Available data:
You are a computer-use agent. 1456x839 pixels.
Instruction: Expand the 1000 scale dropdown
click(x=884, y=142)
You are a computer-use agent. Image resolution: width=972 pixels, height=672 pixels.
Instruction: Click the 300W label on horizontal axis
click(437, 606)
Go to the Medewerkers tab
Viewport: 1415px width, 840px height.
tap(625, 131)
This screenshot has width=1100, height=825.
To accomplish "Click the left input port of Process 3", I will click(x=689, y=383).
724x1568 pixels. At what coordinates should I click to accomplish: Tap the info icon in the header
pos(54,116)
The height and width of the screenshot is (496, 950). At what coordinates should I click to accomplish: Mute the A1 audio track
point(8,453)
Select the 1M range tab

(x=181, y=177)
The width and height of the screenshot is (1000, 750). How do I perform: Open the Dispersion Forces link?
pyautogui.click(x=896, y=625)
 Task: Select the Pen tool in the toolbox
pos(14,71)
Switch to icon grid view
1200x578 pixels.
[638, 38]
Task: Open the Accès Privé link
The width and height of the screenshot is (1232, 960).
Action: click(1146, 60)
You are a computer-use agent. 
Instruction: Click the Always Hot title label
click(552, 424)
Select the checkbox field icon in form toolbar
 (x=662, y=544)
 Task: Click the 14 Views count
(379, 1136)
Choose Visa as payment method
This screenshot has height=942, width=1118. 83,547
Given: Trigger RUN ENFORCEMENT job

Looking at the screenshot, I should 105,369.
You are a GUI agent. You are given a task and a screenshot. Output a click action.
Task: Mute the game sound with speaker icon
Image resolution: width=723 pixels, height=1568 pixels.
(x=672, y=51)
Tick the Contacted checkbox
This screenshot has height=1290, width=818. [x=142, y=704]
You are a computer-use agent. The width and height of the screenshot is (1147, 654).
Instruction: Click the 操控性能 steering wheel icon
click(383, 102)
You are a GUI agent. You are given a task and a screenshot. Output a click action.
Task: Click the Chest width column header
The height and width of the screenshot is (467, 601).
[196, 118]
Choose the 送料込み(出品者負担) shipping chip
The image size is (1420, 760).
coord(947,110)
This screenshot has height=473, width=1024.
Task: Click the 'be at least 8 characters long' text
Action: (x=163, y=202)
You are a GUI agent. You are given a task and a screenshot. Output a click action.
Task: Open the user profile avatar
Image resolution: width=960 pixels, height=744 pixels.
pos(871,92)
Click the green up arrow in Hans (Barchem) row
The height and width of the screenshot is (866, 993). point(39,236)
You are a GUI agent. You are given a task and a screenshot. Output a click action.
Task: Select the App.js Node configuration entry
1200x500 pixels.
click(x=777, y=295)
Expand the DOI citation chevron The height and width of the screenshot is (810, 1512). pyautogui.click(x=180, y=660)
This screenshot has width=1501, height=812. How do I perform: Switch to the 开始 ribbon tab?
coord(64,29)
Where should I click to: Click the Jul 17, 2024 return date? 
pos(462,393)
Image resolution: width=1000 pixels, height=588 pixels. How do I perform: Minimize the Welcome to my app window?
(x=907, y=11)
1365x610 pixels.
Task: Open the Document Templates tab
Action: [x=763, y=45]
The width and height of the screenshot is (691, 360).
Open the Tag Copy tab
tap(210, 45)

Work task: Starting from the records above, filter out all lines except those containing the word "computer".

The completed task:
You are a computer-use agent. 1456x839 pixels.
You are a computer-use agent. Image resolution: width=972 pixels, height=672 pixels.
You are a computer-use agent. 
You are a computer-use agent. The width and height of the screenshot is (1147, 654).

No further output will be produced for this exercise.